Fix leakage when the cacheline is 32-bytes in CBC_MAC_ROTATE_IN_PLACE

rotated_mac is a 64-byte aligned buffer of size 64 and rotate_offset is secret.
Consider a weaker leakage model(CL) where only cacheline base address is leaked,
i.e address/32 for 32-byte cacheline(CL32).

Previous code used to perform two loads
    1. rotated_mac[rotate_offset ^ 32] and
    2. rotated_mac[rotate_offset++]
which would leak 2q + 1, 2q for 0 <= rotate_offset < 32
and 2q, 2q + 1 for 32 <= rotate_offset < 64

The proposed fix performs load operations which will always leak 2q, 2q + 1 and
selects the appropriate value in constant-time.

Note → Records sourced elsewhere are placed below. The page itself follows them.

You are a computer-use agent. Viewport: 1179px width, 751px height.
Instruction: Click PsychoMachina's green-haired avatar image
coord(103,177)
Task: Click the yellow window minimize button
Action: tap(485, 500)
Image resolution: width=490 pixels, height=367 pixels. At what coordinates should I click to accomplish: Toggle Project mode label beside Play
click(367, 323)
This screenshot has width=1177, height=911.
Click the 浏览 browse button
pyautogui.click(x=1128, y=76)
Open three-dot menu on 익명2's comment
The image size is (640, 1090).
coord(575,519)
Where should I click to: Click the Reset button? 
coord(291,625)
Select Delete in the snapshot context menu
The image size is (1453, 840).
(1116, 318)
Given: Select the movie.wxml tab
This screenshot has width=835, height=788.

Reviewed-by: Matt Caswell <matt@openssl.org>
Reviewed-by: Tomas Mraz <tomas@openssl.org>
(Merged from https://github.com/openssl/openssl/pull/18033)
diff --git a/ssl/record/tls_pad.c b/ssl/record/tls_pad.c
index e559350..7311c82 100644
--- a/ssl/record/tls_pad.c
+++ b/ssl/record/tls_pad.c
@@ -207,6 +207,7 @@
 #if defined(CBC_MAC_ROTATE_IN_PLACE)
     unsigned char rotated_mac_buf[64 + EVP_MAX_MD_SIZE];
     unsigned char *rotated_mac;
+    char aux1, aux2, aux3, mask;
 #else
     unsigned char rotated_mac[EVP_MAX_MD_SIZE];
 #endif
@@ -288,12 +289,19 @@
 #if defined(CBC_MAC_ROTATE_IN_PLACE)
     j = 0;
     for (i = 0; i < mac_size; i++) {
-        /* in case cache-line is 32 bytes, touch second line */
-        ((volatile unsigned char *)rotated_mac)[rotate_offset ^ 32];
+        /*
+         * in case cache-line is 32 bytes,
+         * load from both lines and select appropriately
+         */
+        aux1 = rotated_mac[rotate_offset & ~32];
+        aux2 = rotated_mac[rotate_offset | 32];
+        mask = constant_time_eq_8(rotate_offset & ~32, rotate_offset);
+        aux3 = constant_time_select_8(mask, aux1, aux2);
+        rotate_offset++;
 
         /* If the padding wasn't good we emit a random MAC */
         out[j++] = constant_time_select_8((unsigned char)(good & 0xff),
-                                          rotated_mac[rotate_offset++],
+                                          aux3,
                                           randmac[i]);
         rotate_offset &= constant_time_lt_s(rotate_offset, mac_size);
     }